After US Secretary of State Marco Rubio said on Wednesday that Washington was ready to meet with Iran on Friday, noting that the location of the meeting had not yet been decided, Axios reported, citing American officials, that plans for dialogue with Tehran were threatened with failure.

Two American officials said that the United States informed Iran on Wednesday of its rejection of Tehran’s demands to change the location and format of the talks scheduled for Friday. They explained that Washington discussed the request to transfer negotiations from Türkiye to the Sultanate of Oman, but ultimately decided to reject the request.

A senior American official said: “We told them: Either this or nothing, and the response came: Well, then nothing.”

He added that the United States is ready to hold talks this week or next week if Iran agrees to return to the previously agreed-upon format.

The official warned that Washington “wants to reach a real agreement quickly, otherwise it will start looking at other options,” in a clear reference to US President Donald Trump’s threats to resort to the military option.

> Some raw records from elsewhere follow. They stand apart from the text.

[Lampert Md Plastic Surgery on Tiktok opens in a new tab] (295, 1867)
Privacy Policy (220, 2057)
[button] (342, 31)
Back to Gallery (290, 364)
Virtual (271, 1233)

In a related context, American officials reported that Steve Witkoff, the White House envoy, and Jared Kushner, President Trump’s advisor and son-in-law, will travel to Qatar on Thursday to hold talks with the Qatari Prime Minister about the Iranian file, and that they will return later to the United States without meeting the Iranian party.

On the other hand, Israeli Channel 12 reported that Friday’s talks between Iran and the United States were cancelled.

For its part, Reuters quoted an Iranian official as saying that Tehran is ready to hold talks with Washington on the nuclear file only, warning that “the United States’ insistence on including non-nuclear issues puts the talks at risk.”

The United States and Iran had agreed in principle to hold talks on Friday in Istanbul, with countries from the Middle East attending as observers.

However, on Wednesday, Iran announced through official news agencies that the talks will be held in Muscat, with the participation of Iranian Foreign Minister Abbas Araqchi and American envoy Steve Witkoff.

Tehran confirmed that the negotiations will follow a formula similar to previous rounds, and will be limited to the nuclear file and the lifting of sanctions, without addressing the ballistic missile program or defensive capabilities, which are files that Washington and countries in the region insist on including.

This stumble comes in light of a mutual escalation in tone, after Trump threatened military action against Iran if the diplomatic track failed, while Tehran vowed a decisive response to any attack it was exposed to.